Dass der Besitz von Macht den Menschen verändert, oder anders ausgedrückt, dass es einen Unterschied gibt zwischen denen, die die Macht ausüben und denen, die sie in der einen oder anderen Form erleiden, ist nichts Neues. Das Gefühl und das reale Vermögen, die unmittelbare Umgebung und – je nach Fülle – entlegene Lebenswelten selbst gestalten oder zerstören zu können, verändert das Individuum. Bei den einen entsteht eine Distanziertheit, sie rücken weg vom Lebensgefühl und entwickeln sich zu kalten Technikern. Andere durchleben einen Grad gereifter Zivilisation, ihnen wird bewusst, welches Privileg sie genießen und sie sehen sich einer Verantwortung gegenüber, der sie nur durch überdimensionierte Disziplin, Unbestechlichkeit, Hochleistung und Askese gerecht zu werden glauben. Und letztendlich begegnen wir einer dritten Gruppe, die sich in einen psychogenen Rauschzustand versetzt fühlen, ihnen steigt die Dominanz der eigenen Potenz in den Kopf und verwandelt alle Motive in eine Suchtstruktur. Sie entfremden sich von der Zweckbindung der Macht, ihr Besitz und ihre Vergrößerung degeneriert zum Selbstzweck, sie wird zu einem schlichten Beschaffungsmuster.
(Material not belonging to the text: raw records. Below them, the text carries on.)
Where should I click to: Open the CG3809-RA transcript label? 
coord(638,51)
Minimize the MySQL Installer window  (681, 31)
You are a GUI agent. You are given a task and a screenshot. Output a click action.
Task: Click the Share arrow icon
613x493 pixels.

Und tatsächlich kennen wir die Ausübung der Macht ja auch in diesen drei prototypischen Varianten. Da kommt die Macht daher wie ein Laborversuch. Kalten Auges betrachten die Mächtigen ihr Gestaltungsexperiment, sie werten die Ergebnisse statistisch aus und sprechen bei menschlichen Tragödien von Kollateralschäden. Manchmal, leider seltener, werden wir auch Zeugen jener Sternstunden, wo die Macht sich nach uns erkundigt, uns nach unserem Bedürfnis fragt, aber uns auch fordert und kommuniziert, dass das Bedürfnis des Ganzen über dem unseren steht. Und dieser Form der Macht können wir sogar vertrauen, weil deren Akteure auch uns jenes Maß vorleben, das man von uns fordert. Wieder häufiger begegnen wir der pathologischen Variante, den Bösewichtern in der Volksmeinung, die in psychischer und physischer Abhängigkeit von der Macht leben und mit ihr ihr Unwesen treiben. Wie die Junkies hetzen sie von einer Machtquelle zur nächsten, geben sich den nächsten Schuss und haben nicht mehr vor Augen, was sie eigentlich treiben.
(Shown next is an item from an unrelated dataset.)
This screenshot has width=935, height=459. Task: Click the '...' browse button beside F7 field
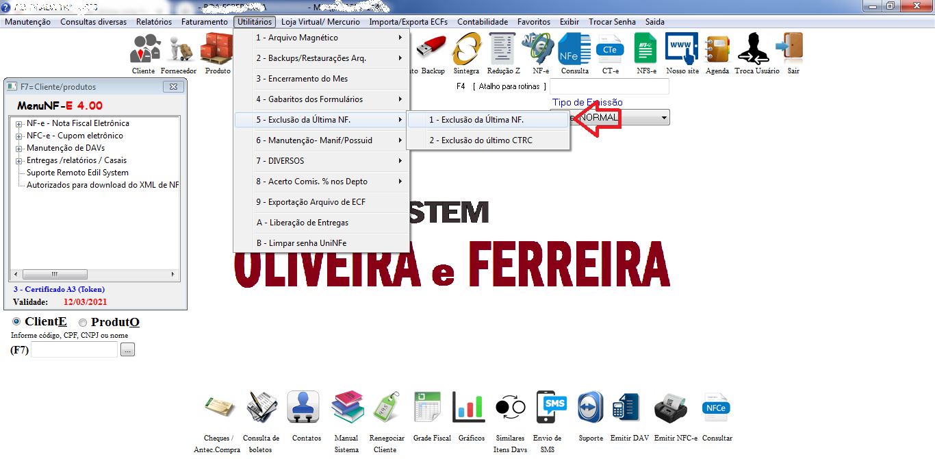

Interessant ist, dass der Besitz und die Ausübung der Macht sich unweigerlich auswirken auf die Physiognomie der Akteure. Man kann ihnen ansehen, was sie mit ihnen macht, aber auch, was sie mit ihr machen. Das anstrengende Geschäft verändert und hinterlässt Spuren, die nicht kaschiert werden können. Die Technokraten behalten ihren kalten Blick, diejenigen, die den Gestaltungswillen als ein großes Privileg mit einer ebensolchen Selbstverpflichtung begreifen, verbreiten auch mit ihrer Physiognomie so etwas wie Würde und Vertrauen. Die Abhängigen jedoch weisen nichts mehr auf als die Zerstörung, ihr Blick ist fahrig und uninteressiert, gehetzt und verengt. Was in der Physiognomie evident wird, setzt sich fort in der Dialogform, die Kommunikation ist bei letzteren eine Einabahnstraße, eine Psychostruktur gemeinsamer Intentionalität ist nicht mehr vorhanden. Es empfiehlt sich, genau hinzuschauen und den eigenen Blick für diese Phänomene immer wieder zu schärfen.